Why person-first language is right for those with sexual crime convictions
By Sandy . . . Earlier this year the Colorado Sex Offender Management Board made the decision to adopt person-first language and change the nomenclature with which their clients are identified from “sex-offender” to “adults who commit sexual offenses.”
Person-first language has value. It does away with the long-known dangerous practice of labeling people, and especially labeling them with what we don’t want them to be. It acknowledges that, while the person committed an offense, he or she is still a person, and that people can and should and do change and move beyond their pasts.
Person-first language recognizes that people are not their crimes, but rather that people commit crimes. And above all, it gives those who have committed crimes, are repentant, and have changed or want to change a way of looking at and feeling about themselves that is correlated with a reduction in criminal behavior.
The COSOMB, as long ago as 2017, recognized the value of person-first language (p.25) and expressed a commitment to it. What has happened to that commitment?
Person-first language is the first stepping stone in accomplishing a goal that is shared by those on both sides of what has become a very divisive controversy, the goal of improving safety for ourselves and, most especially, for our children.
The extreme irony is that those who have the most to benefit from this, those who plead that victims be put first, are driving the destructive controversy and opposition that have arisen around the issue.

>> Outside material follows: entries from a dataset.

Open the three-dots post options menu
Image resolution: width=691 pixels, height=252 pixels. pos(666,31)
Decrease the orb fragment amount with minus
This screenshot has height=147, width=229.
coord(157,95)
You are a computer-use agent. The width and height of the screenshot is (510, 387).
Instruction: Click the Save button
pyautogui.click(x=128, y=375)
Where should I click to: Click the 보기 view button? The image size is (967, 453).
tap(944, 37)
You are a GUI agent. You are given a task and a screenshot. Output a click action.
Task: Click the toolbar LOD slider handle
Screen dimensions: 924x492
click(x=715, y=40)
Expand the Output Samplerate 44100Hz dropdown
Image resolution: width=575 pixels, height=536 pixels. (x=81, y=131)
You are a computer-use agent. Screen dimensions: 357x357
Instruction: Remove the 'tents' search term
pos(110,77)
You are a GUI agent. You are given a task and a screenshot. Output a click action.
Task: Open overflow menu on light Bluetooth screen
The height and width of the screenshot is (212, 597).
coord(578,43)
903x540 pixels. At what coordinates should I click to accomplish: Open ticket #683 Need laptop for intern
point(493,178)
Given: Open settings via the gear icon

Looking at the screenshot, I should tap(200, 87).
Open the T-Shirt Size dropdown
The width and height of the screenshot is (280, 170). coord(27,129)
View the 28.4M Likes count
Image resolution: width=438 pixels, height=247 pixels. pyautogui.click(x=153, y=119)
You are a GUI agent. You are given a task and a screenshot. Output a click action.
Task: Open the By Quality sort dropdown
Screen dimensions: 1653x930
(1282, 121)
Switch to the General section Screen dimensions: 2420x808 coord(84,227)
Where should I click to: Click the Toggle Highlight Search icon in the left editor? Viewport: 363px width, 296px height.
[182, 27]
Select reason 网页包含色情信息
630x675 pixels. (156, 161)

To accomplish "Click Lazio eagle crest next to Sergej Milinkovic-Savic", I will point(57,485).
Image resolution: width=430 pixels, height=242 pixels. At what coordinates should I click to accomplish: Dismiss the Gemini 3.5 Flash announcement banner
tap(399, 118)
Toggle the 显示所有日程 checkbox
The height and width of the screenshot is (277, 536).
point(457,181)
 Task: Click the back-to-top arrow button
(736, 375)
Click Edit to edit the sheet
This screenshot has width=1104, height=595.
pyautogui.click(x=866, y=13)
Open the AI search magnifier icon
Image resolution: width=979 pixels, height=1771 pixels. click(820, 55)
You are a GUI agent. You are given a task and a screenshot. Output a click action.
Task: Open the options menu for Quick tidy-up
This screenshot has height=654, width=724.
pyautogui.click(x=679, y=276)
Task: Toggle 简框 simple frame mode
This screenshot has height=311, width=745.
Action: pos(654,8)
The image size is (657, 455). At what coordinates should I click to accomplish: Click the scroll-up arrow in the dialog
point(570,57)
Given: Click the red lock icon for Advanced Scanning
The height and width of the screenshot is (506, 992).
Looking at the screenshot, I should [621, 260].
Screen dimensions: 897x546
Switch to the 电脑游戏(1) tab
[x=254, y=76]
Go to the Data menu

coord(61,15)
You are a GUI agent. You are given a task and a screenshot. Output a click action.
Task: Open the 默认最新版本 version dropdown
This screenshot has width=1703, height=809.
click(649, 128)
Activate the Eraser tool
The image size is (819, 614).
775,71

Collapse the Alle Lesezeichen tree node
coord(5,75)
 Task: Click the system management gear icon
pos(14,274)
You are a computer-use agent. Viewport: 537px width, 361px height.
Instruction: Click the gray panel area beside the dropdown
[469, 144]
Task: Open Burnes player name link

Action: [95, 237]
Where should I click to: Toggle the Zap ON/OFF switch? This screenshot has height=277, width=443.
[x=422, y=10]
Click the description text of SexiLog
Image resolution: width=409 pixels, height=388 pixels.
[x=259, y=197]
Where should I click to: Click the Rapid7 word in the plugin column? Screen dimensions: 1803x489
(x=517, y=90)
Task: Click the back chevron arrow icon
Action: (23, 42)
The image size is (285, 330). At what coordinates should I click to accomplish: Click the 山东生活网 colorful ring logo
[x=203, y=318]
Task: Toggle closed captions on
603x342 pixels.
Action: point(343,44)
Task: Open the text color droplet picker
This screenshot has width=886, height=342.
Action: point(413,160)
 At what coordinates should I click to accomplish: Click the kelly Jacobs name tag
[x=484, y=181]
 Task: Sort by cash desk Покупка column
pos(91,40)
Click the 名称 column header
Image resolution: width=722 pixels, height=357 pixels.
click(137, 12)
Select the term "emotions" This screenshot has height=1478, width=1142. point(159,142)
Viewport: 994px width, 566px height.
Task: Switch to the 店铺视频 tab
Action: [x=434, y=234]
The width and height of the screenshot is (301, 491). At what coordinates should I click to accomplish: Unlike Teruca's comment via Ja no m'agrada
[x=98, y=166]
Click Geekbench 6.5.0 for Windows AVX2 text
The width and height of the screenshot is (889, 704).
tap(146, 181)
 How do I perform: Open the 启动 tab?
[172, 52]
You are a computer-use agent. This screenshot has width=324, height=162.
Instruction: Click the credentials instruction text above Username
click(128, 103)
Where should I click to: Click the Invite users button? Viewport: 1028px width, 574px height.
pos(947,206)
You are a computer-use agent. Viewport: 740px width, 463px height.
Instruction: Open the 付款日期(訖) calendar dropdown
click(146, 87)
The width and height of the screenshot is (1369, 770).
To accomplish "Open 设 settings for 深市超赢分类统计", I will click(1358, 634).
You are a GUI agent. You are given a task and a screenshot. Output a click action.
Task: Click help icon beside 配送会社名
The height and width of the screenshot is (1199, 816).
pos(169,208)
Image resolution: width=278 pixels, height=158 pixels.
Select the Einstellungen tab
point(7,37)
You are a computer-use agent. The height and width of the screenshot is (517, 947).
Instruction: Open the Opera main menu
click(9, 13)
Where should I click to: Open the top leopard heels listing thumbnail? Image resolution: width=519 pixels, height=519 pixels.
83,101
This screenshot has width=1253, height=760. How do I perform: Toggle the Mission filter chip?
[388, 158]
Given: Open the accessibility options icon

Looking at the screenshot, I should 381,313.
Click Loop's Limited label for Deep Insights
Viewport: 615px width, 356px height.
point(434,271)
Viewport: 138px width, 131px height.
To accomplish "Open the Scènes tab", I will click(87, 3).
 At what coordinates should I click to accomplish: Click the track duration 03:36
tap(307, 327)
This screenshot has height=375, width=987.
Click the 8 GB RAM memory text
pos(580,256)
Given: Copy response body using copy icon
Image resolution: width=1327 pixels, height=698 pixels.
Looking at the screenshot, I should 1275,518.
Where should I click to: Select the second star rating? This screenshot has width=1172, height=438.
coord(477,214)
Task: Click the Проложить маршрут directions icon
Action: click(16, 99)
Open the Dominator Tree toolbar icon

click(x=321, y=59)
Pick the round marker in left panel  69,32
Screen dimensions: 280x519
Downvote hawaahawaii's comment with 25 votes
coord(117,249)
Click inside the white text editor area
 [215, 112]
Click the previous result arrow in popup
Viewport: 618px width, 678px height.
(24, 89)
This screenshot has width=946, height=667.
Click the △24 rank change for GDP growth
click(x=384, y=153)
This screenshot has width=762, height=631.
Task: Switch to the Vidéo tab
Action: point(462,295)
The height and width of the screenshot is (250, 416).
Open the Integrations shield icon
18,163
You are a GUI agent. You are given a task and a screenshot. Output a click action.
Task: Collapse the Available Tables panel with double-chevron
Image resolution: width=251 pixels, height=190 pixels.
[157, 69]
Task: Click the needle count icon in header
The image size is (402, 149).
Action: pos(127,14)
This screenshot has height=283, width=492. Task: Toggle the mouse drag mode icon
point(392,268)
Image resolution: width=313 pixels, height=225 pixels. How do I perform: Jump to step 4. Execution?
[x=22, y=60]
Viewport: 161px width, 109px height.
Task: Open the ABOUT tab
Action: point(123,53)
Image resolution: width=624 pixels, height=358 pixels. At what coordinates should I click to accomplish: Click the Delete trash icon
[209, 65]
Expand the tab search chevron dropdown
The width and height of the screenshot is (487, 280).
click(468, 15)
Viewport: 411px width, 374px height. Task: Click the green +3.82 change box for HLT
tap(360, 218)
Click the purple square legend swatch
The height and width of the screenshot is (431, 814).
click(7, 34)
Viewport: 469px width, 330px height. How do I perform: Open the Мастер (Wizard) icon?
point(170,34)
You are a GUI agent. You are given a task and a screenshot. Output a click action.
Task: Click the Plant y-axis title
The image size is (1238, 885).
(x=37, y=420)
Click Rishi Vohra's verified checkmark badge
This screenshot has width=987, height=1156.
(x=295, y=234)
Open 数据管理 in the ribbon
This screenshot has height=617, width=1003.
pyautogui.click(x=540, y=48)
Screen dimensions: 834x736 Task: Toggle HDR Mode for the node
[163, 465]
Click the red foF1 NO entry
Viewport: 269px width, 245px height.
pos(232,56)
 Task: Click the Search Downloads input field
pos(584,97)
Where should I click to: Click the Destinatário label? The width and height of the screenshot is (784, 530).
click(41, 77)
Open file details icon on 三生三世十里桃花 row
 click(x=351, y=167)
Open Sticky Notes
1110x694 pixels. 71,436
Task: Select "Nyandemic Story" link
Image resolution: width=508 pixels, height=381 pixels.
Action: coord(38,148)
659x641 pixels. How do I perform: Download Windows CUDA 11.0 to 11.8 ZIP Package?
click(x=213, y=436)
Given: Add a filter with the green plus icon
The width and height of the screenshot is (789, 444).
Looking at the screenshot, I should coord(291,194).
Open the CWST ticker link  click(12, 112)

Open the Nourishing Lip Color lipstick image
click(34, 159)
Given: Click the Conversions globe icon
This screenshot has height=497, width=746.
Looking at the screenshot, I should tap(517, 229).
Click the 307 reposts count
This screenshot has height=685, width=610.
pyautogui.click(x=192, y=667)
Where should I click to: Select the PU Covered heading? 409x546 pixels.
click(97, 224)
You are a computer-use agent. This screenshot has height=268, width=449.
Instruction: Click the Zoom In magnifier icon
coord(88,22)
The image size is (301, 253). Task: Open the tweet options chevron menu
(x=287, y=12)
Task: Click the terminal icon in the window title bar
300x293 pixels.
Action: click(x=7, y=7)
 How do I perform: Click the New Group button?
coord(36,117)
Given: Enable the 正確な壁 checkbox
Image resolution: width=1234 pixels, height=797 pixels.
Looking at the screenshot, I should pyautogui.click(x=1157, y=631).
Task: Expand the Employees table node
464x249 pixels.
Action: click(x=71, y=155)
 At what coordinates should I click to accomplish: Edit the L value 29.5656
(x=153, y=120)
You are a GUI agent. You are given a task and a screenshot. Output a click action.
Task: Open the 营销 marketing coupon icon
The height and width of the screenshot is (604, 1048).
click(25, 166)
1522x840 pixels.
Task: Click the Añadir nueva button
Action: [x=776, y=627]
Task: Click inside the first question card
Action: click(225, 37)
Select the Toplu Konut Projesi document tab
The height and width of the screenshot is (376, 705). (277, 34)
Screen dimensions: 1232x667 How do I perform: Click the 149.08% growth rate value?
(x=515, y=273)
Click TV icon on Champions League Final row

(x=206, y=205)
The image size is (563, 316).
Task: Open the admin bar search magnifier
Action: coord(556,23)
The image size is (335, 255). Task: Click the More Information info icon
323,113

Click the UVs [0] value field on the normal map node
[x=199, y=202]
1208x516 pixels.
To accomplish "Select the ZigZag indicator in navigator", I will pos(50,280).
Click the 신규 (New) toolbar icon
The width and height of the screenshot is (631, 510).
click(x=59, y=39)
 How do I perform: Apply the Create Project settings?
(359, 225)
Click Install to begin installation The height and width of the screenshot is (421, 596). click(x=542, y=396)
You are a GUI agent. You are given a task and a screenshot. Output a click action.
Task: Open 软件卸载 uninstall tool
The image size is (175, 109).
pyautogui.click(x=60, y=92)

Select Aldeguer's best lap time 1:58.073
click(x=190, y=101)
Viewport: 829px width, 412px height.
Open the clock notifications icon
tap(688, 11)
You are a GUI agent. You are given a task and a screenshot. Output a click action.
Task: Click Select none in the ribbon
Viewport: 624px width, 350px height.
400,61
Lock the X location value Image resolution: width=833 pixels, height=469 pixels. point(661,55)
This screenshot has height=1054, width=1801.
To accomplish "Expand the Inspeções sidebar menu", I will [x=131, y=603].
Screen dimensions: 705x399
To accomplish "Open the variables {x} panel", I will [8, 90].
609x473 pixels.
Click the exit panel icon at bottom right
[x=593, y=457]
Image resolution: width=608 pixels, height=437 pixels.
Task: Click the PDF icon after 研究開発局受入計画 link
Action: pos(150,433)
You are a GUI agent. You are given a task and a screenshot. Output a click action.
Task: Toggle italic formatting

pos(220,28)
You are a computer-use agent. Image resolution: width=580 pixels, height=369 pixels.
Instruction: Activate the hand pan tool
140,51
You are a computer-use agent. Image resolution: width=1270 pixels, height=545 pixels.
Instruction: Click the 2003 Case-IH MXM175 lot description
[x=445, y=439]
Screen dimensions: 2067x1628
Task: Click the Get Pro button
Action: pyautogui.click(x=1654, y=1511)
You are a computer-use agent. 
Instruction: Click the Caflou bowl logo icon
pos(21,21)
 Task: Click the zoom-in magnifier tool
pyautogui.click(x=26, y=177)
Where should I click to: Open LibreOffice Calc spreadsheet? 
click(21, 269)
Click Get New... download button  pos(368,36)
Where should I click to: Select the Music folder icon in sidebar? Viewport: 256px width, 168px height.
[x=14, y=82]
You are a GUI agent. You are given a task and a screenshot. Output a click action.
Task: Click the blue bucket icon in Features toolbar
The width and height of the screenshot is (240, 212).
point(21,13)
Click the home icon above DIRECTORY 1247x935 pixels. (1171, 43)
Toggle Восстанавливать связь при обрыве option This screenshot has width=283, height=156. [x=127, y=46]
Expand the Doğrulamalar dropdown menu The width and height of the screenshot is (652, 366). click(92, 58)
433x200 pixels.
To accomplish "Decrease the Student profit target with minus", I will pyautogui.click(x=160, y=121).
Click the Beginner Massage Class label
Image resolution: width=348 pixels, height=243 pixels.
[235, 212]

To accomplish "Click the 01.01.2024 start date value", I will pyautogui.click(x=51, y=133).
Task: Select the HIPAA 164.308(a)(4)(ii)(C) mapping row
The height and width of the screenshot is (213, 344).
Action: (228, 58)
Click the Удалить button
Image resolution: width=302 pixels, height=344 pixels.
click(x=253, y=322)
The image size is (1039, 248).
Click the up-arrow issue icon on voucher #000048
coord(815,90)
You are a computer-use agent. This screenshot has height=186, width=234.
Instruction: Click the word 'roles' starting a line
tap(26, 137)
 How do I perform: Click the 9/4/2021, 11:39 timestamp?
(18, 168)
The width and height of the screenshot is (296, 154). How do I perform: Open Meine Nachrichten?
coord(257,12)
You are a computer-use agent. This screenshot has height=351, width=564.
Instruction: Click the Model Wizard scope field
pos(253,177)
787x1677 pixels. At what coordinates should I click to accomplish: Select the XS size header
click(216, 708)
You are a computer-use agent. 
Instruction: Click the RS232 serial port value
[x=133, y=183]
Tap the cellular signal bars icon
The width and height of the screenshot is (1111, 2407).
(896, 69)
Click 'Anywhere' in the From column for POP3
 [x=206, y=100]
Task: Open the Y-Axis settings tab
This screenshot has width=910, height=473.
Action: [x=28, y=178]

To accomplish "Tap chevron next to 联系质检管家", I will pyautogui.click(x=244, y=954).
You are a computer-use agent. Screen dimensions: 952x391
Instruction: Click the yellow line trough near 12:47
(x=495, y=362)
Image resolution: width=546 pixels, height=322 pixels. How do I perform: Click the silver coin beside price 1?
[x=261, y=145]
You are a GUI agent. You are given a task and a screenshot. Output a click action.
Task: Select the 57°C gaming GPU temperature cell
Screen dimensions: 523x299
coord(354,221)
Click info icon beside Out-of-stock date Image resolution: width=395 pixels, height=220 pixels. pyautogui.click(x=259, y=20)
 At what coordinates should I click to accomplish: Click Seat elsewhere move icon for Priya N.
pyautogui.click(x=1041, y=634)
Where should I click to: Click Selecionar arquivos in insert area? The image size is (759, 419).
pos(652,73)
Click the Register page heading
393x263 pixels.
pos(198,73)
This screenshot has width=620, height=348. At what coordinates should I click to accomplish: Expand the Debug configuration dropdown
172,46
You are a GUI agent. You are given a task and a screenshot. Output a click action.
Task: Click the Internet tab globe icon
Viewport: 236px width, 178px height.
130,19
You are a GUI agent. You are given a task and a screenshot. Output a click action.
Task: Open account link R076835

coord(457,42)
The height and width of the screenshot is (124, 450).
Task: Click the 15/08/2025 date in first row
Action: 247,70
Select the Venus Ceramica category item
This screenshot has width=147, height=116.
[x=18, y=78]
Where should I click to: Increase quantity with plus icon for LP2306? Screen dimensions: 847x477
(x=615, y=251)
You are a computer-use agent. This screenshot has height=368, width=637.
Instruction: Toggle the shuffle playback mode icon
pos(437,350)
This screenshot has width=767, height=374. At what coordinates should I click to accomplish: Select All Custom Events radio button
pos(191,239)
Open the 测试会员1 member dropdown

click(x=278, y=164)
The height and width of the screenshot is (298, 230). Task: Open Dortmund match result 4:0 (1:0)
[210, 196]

And for now, they have won. Just as they seem to want to be known forever as victims, they have assured that those who made them victims are known forever as victimizers. It has become a game of tit for tat.
Due largely to comments and pressure from these “victims’ advocates,” Governor Jared Polis has pressured the CSOMB to reverse its stance on the change in language. The issue has been tabled; it may come up again, but it is highly unlikely to do so anytime soon.
And those who are claiming victory are not seeing what they stand to lose.
Will not those who have been victims and especially those who might be in the future benefit if something positive can be done to help lower this risk?
The CSOMB’s practice of calling those they serve “sex offenders” when the vast majority, according to their own report, are no longer offending could well serve to keep those with prior sexual convictions from the rehabilitation and successful reentry they purport to offer.
It is difficult to conceive of anything more antithetical to rehabilitation and reentry than a system which labels those it treats with a term that evokes fear, danger, and negativity; that discourages individualism but rather covers everyone, umbrella fashion, as if they were all the same; and that conveys present and future action, as though they are now and always will be sex offenders.
Virtually everybody convicted of a sexual crime and given a prison sentence will be returning to society at a future date. How do we want them returned? Do we want them thinking themselves worthless and incapable of change? Do we want them believing that they are indeed “sex offenders” and criminals and might as well behave as such?
Or would we prefer that they see themselves as those who committed crimes, served their punishment, are sorrowful for the harm they caused, but are capable and worthy of taking their places in a law-abiding society?
The answer to this should be obvious.